Contrairement au football ou l’athlétisme par exemple, les sports nautiques exigent des équipements généralement chers. Il n’est pas permis à tout le monde de se procurer de ces matériels pour pratiquer les disciplines les plus courantes telles que l’aviron, le surf, rame traditionnelle, barque de sauvetage, etc. C’est pour cela que ces sports sont souvent l’affaire des pays dont leurs fédérations disposent de grands moyens.

En Haïti, il existe une Fédération haïtienne d’aviron qui a gagné entre autres une médaille d’or dans les jeux d’Amérique centrale et la Caraïbe de 2018 grâce aux brillantes performances de Gabrielle Amato. Mais cette discipline tarde à se développer dans le pays par faute de moyen et notamment de pratiquants compétents. Si on prend l’exemple de la natation, qui se pratique en eau douce, elle n’est pas aussi répandue dans le pays. Haïti est loin d’être une référence dans la région, car il n’existe aucune infrastructure adéquate. Le pays ne possède aucune piscine de standard international. Celle du centre sportif de Carrefour peine à être rénovée malgré plusieurs promesses des responsables.

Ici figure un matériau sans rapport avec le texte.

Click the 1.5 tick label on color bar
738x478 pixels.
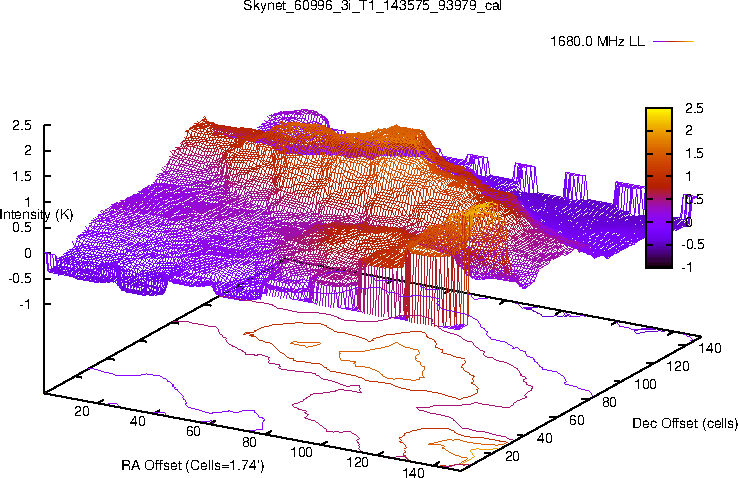(x=695, y=153)
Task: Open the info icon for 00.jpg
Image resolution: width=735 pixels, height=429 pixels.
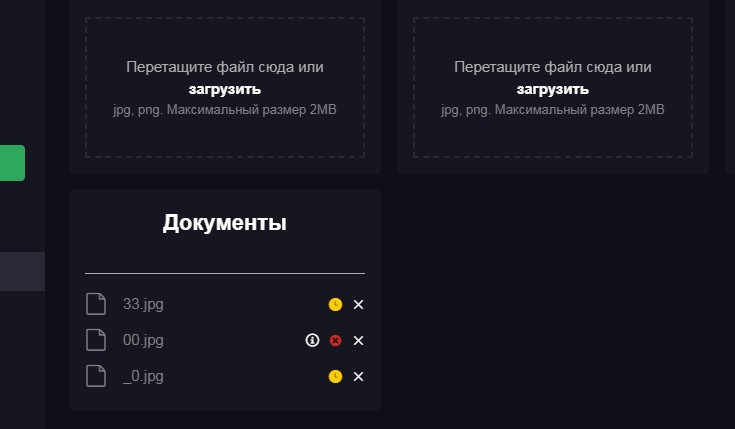Action: [x=312, y=340]
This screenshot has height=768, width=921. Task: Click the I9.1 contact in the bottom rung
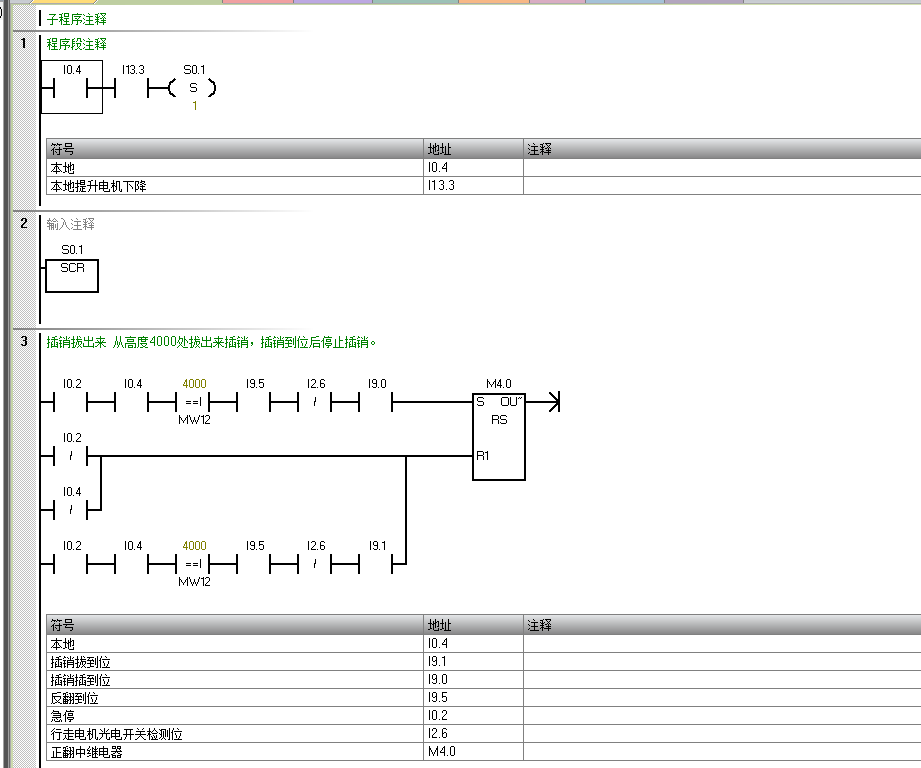tap(377, 565)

Pourtant, le développement des sports liés à l’eau pourrait être doublement important dans la vie de la population haïtienne. Le pays se situe dans une zone à risque où les cyclones provoquent souvent des inondations. Un fort pourcentage de nageurs dans la population diminuerait le risque de noyade lors de ces inondations. En plus, il pourrait être un bon moyen de se rapprocher de la mer qui est un moyen incontournable pour un pays de s’enrichir à travers le commerce, mais aussi son exploitation.